Passage provided:
☆ ☆ ☆ ☆ ☆

The two countries said in November that work on the 40km (25-mile) maritime bridge would start in the first quarter of 2010 and finish in 2015. It would link Bahrain, an archipelago, to Qatar and to a planned rail network across the six-nation Gulf Cooperation Council.
A decades-old territorial dispute sparked a naval incident with Qatari coastguards last month that injured a Bahraini fisherman, and Bahrain retaliated by closing indefinitely the office of Qatari broadcaster Al Jazeera. Qatar now appears to be stalling on the bridge project, said John Sfakianakis, chief economist at Riyadh-based Banque Saudi Fransi.
Bahrain, which is the smallest Gulf oil producer and is running out of reserves, has a “greater need” to open up to the rest of the Gulf than Qatar, owner of the world’s third- largest gas reserves, Sfakianakis said in a telephone interview. “The obstacles are more emanating from Qatar than Bahrain.”
Vinci, based outside Paris, announced in 2008 that it had won a contract to design the bridge, as part of a group that includes state-owned Qatari Diar Real Estate Investment Co and Germany’s Hochtief AG. It put the cost at $3 billion.
Gerald Mille, chief executive of Vinci’s joint venture with Qatari Diar, said in March 2009 that the addition of a rail line to the project had increased the budget to $4.5 billion, and that work would begin soon.
Bahrain denied that the plan to build the bridge, which dates back to 2001, had been suspended. Work on the project is progressing as scheduled, the official Bahrain News Agency said June 8, citing Finance Ministry Undersecretary Arif Saleh Khamees.
Lattes said in a June 8 interview that a Vinci team is still at the site, though part of it has been redeployed to work on other projects.
Bahrain, which currently is linked to one other Gulf neighbor, Saudi Arabia, by a 25-kilometer causeway, said in January last year that the new bridge would act as “a boost for Bahrain’s role as an ideal access point for international companies to develop their business in Gulf economies.” The causeway would cut the journey time by road between Bahrain and Qatar from the current five hours, via Saudi Arabia, to 30 minutes across the bridge.
Qatari Diar declined to comment when asked about the reason for the delay in proceeding with the construction phase.
Hochtief spokesman Christian Gerhardus said in a June 7 telephone interview that the Essen, Germany-based company got a “small sum” for its planning work on the bridge project. The actual construction contract was never awarded, so it’s not part of Hochtief’s order book, he said.
Bahrain was the first Gulf state to discover oil, in 1932, and its reserves are expected to run out in 10 to 15 years, according to the US State Department.
Dwindling oil revenues mean that it can’t afford to pay for the construction of the bridge by itself, and it won’t happen unless Qatar provides “the majority of the financing,” said Sfakianakis.
The territorial conflict centers on Bahrain’s control of the disputed Hawar Islands just off western Qatar. The International Court of Justice in 2001 awarded sovereignty of the islands to Bahrain.
Qatar is probably resisting demands from Bahrain to pay high fees for future use of the islands as it develops its offshore energy resources, according to Dalton Garis, an analyst at the Petroleum Institute in Abu Dhabi.
The bridge represents a powerful bargaining chip for Qatar, said Sfakianakis. “The causeway would play the symbolic role of linking up Bahrain to the rest of the GCC, it would make Bahrain feel that they are opened up to another part of the Gulf.”

☆ ☆ ☆ ☆ ☆

Dataset:
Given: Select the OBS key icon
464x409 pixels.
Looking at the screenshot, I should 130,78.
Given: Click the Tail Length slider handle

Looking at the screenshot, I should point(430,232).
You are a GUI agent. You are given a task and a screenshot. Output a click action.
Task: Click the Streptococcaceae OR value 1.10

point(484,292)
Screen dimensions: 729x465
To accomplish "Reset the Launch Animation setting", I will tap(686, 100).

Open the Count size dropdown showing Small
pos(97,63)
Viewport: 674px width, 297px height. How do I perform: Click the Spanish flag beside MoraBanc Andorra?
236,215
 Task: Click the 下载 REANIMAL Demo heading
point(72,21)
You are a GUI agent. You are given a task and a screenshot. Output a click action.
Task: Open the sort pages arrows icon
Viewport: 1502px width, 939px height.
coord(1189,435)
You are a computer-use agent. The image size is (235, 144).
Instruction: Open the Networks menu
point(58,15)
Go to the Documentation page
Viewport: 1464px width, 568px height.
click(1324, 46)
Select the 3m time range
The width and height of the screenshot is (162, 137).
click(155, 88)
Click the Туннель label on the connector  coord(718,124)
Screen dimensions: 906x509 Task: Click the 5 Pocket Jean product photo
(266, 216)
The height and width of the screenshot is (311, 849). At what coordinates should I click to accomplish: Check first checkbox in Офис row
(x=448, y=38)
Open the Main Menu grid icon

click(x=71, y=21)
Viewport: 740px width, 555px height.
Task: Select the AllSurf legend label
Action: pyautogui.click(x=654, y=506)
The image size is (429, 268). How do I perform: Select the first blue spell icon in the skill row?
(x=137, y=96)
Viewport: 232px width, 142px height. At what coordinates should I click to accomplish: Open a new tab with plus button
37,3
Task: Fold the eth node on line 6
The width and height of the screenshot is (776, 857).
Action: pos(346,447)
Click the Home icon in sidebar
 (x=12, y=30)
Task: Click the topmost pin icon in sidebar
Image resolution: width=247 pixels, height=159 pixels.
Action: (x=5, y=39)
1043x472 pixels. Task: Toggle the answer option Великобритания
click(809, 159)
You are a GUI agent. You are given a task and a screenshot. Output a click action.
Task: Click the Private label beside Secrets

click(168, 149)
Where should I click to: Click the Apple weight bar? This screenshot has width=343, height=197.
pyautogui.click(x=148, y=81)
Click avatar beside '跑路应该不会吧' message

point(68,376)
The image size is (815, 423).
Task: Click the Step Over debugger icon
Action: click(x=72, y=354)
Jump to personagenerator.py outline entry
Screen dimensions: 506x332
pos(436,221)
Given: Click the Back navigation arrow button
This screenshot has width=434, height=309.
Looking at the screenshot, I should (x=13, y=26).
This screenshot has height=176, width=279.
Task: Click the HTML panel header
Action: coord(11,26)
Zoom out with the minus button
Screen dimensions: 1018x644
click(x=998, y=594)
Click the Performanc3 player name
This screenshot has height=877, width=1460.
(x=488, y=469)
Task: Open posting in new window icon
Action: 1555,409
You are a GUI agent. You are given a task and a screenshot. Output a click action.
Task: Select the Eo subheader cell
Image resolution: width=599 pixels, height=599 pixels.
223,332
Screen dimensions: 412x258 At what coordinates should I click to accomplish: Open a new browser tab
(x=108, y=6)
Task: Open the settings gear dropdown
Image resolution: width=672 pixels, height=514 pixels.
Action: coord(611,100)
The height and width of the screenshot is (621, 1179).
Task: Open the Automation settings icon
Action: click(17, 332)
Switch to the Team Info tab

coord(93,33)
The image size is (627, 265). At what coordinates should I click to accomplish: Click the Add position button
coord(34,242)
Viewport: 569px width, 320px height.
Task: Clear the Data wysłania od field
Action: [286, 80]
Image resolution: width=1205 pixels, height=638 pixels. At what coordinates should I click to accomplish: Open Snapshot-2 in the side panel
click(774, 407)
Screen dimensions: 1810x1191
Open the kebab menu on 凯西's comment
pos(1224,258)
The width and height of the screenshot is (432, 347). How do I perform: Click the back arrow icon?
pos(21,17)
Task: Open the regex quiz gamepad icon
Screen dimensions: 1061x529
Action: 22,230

☆ ☆ ☆ ☆ ☆

What is required: Translate this sentence from the bridge article into French: "The International Court of Justice in 2001 awarded sovereignty of the islands to Bahrain." The items are separate from the bridge article and unrelated to it.

Answer for the task: En 2001, la Cour internationale de justice a attribué la souveraineté des îles à Bahreïn.